** Prompt **
The reply should hold every line of the listing exactly, and none of its images.
§
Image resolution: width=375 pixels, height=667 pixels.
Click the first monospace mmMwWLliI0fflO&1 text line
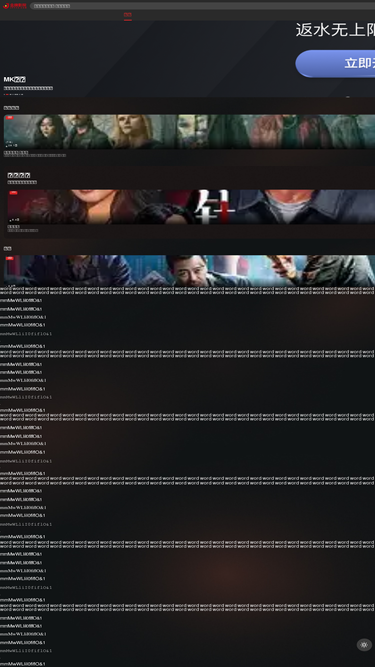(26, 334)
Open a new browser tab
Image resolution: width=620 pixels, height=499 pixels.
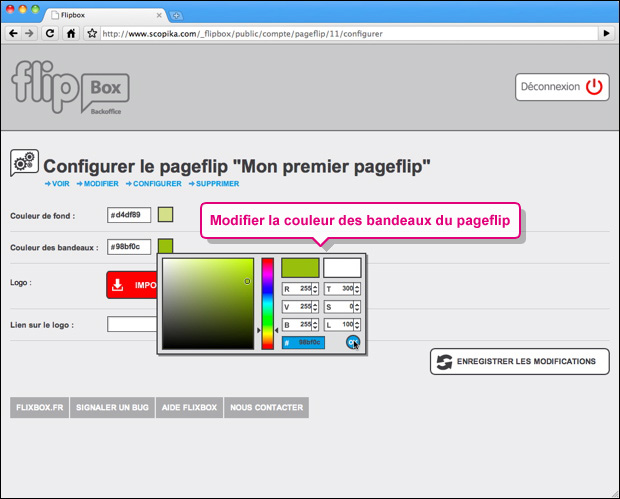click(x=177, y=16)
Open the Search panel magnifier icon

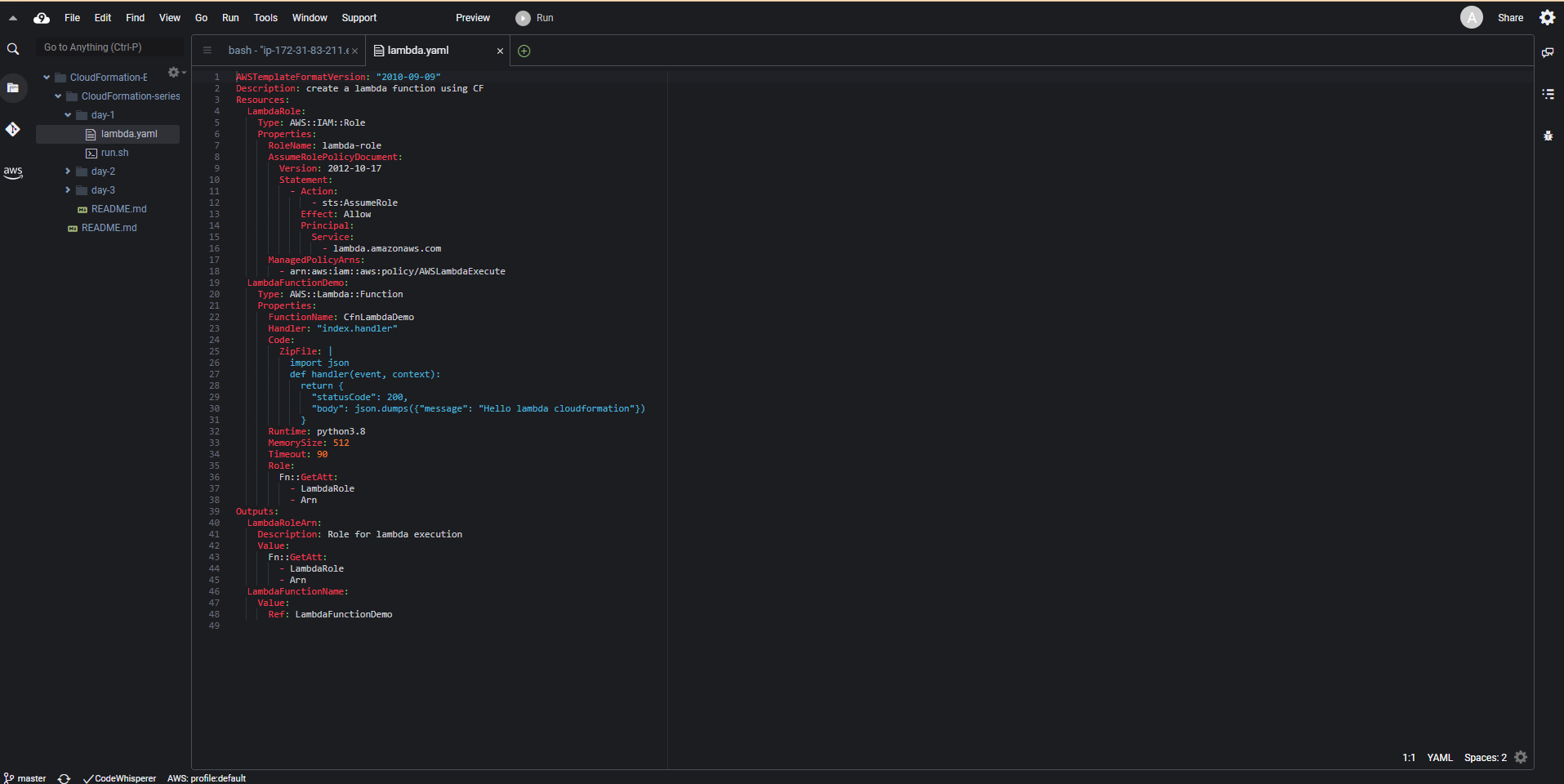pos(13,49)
§
** Written solution **
Image resolution: width=375 pixels, height=667 pixels.
Click the first monospace mmMwWLliI0fflO&1 text line
(26, 334)
Open a new browser tab
Image resolution: width=620 pixels, height=499 pixels.
click(x=177, y=16)
Open the Search panel magnifier icon

pos(13,49)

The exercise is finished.